## Tasks to perform
1 > In the permit review passage, how many new holes could be dug, and how wide could they be?
2 > Continue the permit review passage from where it stops.

## Page text
Beneath the surface, however, lies a bureaucratic thicket of rules and regulations, raising questions about everything from potential environmental impacts to permit histories, engineering plans, agency jurisdictions and more. 

The staff report recommended approving the project — both at the Planning Commission meeting and again for today’s meeting. But after the public comment period, Ford reversed course. He said that his conversation with the project’s engineer this morning provided new information that hadn’t previously been considered.

“There could be up to 18 new holes dug that could be up to three feet in diameter within a wetland environment,” he said. “This has not been the context within which this [project] has been assessed.” That being the case, he said, “It would be my recommendation to not approve [the Planning Commission ruling] appeal or the special permit without having that additional information at least.”

## Raw data
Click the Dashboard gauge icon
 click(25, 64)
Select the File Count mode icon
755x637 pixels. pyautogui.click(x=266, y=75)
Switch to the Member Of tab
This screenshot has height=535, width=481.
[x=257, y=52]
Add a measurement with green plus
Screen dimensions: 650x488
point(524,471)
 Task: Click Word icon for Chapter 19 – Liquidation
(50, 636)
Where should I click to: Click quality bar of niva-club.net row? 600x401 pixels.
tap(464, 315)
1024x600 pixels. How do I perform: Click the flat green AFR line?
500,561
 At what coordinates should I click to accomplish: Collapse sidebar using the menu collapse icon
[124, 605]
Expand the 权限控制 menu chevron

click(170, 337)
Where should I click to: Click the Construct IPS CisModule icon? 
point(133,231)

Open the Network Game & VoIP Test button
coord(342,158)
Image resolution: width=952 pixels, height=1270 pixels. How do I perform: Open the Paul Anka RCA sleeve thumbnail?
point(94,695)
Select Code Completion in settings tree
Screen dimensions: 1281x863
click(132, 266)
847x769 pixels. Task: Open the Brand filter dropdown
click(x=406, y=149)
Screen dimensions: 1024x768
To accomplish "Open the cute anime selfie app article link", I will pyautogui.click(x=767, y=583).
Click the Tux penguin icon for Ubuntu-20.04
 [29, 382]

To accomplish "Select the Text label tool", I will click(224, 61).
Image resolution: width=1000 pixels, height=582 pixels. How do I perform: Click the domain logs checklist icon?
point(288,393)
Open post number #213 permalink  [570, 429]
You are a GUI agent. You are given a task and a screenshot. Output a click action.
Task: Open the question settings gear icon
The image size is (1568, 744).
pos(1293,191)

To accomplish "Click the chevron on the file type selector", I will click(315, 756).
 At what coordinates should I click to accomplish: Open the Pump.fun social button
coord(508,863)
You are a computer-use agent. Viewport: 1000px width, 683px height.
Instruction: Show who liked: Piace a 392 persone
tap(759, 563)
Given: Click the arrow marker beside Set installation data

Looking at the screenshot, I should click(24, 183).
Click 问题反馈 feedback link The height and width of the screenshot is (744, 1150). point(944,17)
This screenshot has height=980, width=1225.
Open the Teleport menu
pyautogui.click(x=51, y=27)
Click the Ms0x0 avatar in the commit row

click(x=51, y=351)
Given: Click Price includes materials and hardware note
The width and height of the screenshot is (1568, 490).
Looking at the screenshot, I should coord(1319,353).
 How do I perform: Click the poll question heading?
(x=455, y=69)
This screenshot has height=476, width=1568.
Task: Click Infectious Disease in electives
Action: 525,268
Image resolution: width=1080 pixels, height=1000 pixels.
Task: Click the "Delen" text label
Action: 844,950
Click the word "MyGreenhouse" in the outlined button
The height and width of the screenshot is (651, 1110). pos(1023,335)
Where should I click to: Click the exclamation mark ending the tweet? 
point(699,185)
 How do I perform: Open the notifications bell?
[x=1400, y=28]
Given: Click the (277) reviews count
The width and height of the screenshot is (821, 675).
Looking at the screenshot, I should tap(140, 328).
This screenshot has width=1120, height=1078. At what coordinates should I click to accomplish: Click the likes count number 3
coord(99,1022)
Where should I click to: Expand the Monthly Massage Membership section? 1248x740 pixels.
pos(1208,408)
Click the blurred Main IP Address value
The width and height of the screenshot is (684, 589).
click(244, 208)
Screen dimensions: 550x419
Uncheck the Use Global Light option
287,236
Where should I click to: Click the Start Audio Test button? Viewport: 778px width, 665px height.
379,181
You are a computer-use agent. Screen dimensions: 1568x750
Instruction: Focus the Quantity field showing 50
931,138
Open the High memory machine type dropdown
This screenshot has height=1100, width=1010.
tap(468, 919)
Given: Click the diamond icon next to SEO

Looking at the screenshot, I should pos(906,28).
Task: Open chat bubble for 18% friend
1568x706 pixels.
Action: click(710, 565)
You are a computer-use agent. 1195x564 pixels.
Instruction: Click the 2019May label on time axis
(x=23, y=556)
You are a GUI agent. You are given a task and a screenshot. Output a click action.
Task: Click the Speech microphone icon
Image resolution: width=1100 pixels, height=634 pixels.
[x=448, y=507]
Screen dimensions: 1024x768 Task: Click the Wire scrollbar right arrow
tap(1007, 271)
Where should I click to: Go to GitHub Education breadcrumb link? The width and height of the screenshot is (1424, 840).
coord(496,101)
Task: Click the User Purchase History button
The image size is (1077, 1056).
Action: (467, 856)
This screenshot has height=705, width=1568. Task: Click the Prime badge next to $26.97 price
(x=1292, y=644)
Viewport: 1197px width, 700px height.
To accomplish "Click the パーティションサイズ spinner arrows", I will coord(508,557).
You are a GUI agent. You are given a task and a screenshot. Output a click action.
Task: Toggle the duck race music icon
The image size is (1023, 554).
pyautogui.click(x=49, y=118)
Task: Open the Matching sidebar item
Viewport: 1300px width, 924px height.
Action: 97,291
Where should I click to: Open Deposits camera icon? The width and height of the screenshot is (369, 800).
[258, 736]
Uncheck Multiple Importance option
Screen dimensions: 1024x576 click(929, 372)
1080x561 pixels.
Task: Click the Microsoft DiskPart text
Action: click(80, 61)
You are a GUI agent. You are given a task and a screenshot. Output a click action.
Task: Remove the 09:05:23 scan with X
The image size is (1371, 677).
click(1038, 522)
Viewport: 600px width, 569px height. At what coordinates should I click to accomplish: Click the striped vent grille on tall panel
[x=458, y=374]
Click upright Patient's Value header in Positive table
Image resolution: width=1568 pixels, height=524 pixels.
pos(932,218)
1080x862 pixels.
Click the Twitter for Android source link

## Numbered responses
1 > Up to 18 new holes, each up to three feet in diameter, within a wetland environment.

2 >
Supervisor Mike Wilson’s motion to continue the matter to the board’s Aug. 18 meeting passed 3-2, giving county staff time to explore a host of unanswered (or insufficiently answered) questions, including:

  • the potential environmental impacts of digging foundation holes;

  • potential tribal concerns with those concrete footings;

  • any jurisdictional concerns from the State Lands Agency;

  • possible issues pertaining to public trust resources; and

  • the status of the original CalTrans Outdoor Advertising permit for the billboard.